Gambling giant Star Entertainment’s Sydney gaming site is not fit to hold a casino license, say lawyers attending a royal commission-style investigation.
“We submit that the evidence from the public hearing establishes that The Star is not fit to hold the casino license and that its close associate Star Entertainment is also not fit,” Naomi’s attorney said on Tuesday.
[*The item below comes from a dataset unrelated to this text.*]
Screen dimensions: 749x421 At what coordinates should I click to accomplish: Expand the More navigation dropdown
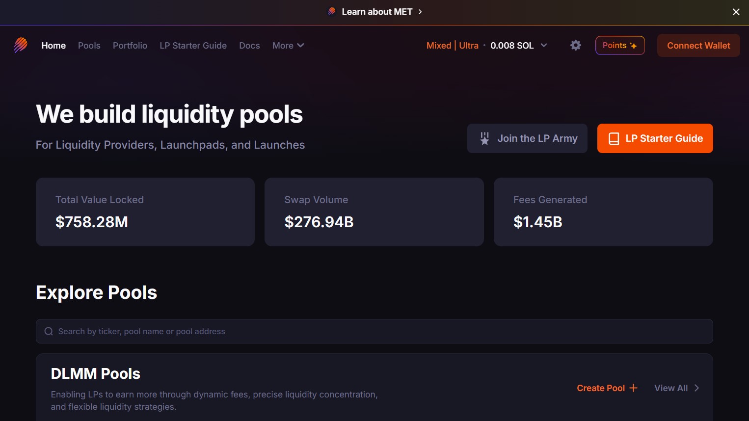(288, 46)
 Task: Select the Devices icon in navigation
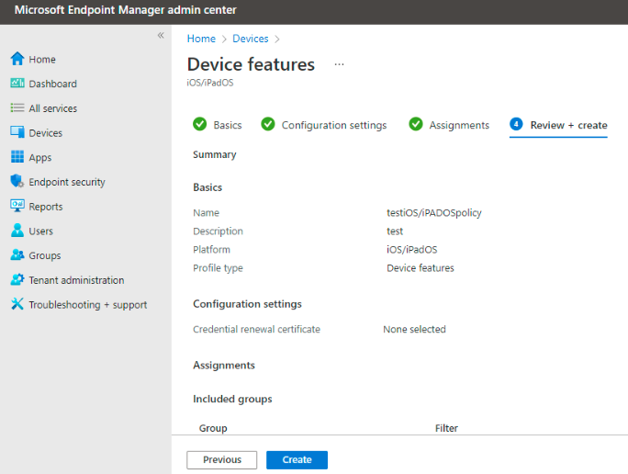17,133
Sharp SC.
In her closing argument, Ms Sharp told the NSW gaming regulator’s inquiry that Star and its Sydney casino were only at the start of their journey “about what was wrong with these organisations”.
“There hasn’t yet been the period of careful reflection that, of course, will be necessary to come up with a concrete plan for what … can get these companies into a proper position,” she said.
The high-profile investigation looked into allegations that ASX-listed Star allowed suspected money laundering, organized crime, fraud and foreign interference to Star Sydney as part of the assessment whether the venue should retain its casino license.
The inquest heard that a notorious gang-linked junket operated an illegal cage at the casino, the site flouted rules on the use of Chinese debit cards, and casino staff lied to banks and n hadn’t done enough in its dealings with regulators.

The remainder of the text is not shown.